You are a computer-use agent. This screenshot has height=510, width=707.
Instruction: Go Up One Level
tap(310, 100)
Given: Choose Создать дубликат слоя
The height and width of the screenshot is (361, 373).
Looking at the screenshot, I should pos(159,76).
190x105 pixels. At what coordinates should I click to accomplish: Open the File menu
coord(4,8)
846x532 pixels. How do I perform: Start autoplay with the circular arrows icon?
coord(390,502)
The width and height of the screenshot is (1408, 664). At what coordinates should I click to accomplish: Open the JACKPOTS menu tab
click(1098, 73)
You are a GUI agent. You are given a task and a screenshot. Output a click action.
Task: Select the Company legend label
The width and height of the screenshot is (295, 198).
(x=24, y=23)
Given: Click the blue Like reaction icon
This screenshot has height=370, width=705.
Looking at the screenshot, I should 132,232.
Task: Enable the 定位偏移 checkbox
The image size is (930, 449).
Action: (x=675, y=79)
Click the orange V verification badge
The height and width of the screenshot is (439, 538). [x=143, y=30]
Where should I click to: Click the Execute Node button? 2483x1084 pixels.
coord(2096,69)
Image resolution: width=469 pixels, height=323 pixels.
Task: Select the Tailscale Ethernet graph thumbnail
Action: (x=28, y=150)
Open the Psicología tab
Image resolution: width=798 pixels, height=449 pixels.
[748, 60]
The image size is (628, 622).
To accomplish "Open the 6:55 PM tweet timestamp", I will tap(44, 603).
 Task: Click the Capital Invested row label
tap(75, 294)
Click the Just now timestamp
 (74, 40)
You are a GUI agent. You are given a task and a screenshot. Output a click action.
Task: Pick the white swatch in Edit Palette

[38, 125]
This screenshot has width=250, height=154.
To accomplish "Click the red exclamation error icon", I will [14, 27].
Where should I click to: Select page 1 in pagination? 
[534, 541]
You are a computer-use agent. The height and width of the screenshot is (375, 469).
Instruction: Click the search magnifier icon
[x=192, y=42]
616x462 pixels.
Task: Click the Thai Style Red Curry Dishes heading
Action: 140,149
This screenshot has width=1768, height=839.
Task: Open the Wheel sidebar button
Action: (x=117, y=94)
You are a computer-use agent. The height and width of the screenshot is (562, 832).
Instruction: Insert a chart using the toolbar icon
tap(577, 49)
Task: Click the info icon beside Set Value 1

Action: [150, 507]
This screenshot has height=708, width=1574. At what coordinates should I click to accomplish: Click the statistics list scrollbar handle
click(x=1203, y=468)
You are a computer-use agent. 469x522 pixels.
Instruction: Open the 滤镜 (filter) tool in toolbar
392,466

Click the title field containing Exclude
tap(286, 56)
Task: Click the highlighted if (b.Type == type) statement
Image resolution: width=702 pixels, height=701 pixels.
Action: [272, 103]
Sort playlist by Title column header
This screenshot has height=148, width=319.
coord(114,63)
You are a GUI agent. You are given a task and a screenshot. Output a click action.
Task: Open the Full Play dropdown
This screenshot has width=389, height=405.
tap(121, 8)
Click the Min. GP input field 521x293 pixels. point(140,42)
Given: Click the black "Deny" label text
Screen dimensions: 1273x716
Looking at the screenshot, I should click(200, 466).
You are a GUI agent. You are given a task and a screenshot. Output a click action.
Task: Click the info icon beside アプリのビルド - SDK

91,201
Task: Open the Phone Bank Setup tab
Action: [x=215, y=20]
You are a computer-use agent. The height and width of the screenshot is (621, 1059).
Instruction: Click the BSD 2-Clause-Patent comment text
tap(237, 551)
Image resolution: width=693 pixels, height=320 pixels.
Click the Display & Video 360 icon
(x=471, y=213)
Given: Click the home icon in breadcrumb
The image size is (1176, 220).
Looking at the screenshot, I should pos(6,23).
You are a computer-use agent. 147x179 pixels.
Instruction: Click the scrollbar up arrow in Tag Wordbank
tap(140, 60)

+++

Your goal
Word for word, retype each record.

Task solution
You are a computer-use agent. This screenshot has height=510, width=707.
Instruction: Go Up One Level
tap(310, 100)
Given: Choose Создать дубликат слоя
The height and width of the screenshot is (361, 373).
Looking at the screenshot, I should pos(159,76).
190x105 pixels. At what coordinates should I click to accomplish: Open the File menu
coord(4,8)
846x532 pixels. How do I perform: Start autoplay with the circular arrows icon?
coord(390,502)
The width and height of the screenshot is (1408, 664). At what coordinates should I click to accomplish: Open the JACKPOTS menu tab
click(1098, 73)
You are a GUI agent. You are given a task and a screenshot. Output a click action.
Task: Select the Company legend label
The width and height of the screenshot is (295, 198).
(x=24, y=23)
Given: Click the blue Like reaction icon
This screenshot has height=370, width=705.
Looking at the screenshot, I should 132,232.
Task: Enable the 定位偏移 checkbox
The image size is (930, 449).
Action: (x=675, y=79)
Click the orange V verification badge
The height and width of the screenshot is (439, 538). [x=143, y=30]
Where should I click to: Click the Execute Node button? 2483x1084 pixels.
coord(2096,69)
Image resolution: width=469 pixels, height=323 pixels.
Task: Select the Tailscale Ethernet graph thumbnail
Action: (x=28, y=150)
Open the Psicología tab
Image resolution: width=798 pixels, height=449 pixels.
[748, 60]
The image size is (628, 622).
To accomplish "Open the 6:55 PM tweet timestamp", I will tap(44, 603).
 Task: Click the Capital Invested row label
tap(75, 294)
Click the Just now timestamp
 (74, 40)
You are a GUI agent. You are given a task and a screenshot. Output a click action.
Task: Pick the white swatch in Edit Palette

[38, 125]
This screenshot has width=250, height=154.
To accomplish "Click the red exclamation error icon", I will [14, 27].
Where should I click to: Select page 1 in pagination? 
[534, 541]
You are a computer-use agent. The height and width of the screenshot is (375, 469).
Instruction: Click the search magnifier icon
[x=192, y=42]
616x462 pixels.
Task: Click the Thai Style Red Curry Dishes heading
Action: 140,149
This screenshot has width=1768, height=839.
Task: Open the Wheel sidebar button
Action: (x=117, y=94)
You are a computer-use agent. The height and width of the screenshot is (562, 832).
Instruction: Insert a chart using the toolbar icon
tap(577, 49)
Task: Click the info icon beside Set Value 1

Action: [150, 507]
This screenshot has height=708, width=1574. At what coordinates should I click to accomplish: Click the statistics list scrollbar handle
click(x=1203, y=468)
You are a computer-use agent. 469x522 pixels.
Instruction: Open the 滤镜 (filter) tool in toolbar
392,466

Click the title field containing Exclude
tap(286, 56)
Task: Click the highlighted if (b.Type == type) statement
Image resolution: width=702 pixels, height=701 pixels.
Action: [272, 103]
Sort playlist by Title column header
This screenshot has height=148, width=319.
coord(114,63)
You are a GUI agent. You are given a task and a screenshot. Output a click action.
Task: Open the Full Play dropdown
This screenshot has width=389, height=405.
tap(121, 8)
Click the Min. GP input field 521x293 pixels. point(140,42)
Given: Click the black "Deny" label text
Screen dimensions: 1273x716
Looking at the screenshot, I should click(200, 466).
You are a GUI agent. You are given a task and a screenshot. Output a click action.
Task: Click the info icon beside アプリのビルド - SDK

91,201
Task: Open the Phone Bank Setup tab
Action: [x=215, y=20]
You are a computer-use agent. The height and width of the screenshot is (621, 1059).
Instruction: Click the BSD 2-Clause-Patent comment text
tap(237, 551)
Image resolution: width=693 pixels, height=320 pixels.
Click the Display & Video 360 icon
(x=471, y=213)
Given: Click the home icon in breadcrumb
The image size is (1176, 220).
Looking at the screenshot, I should pos(6,23).
You are a computer-use agent. 147x179 pixels.
Instruction: Click the scrollbar up arrow in Tag Wordbank
tap(140, 60)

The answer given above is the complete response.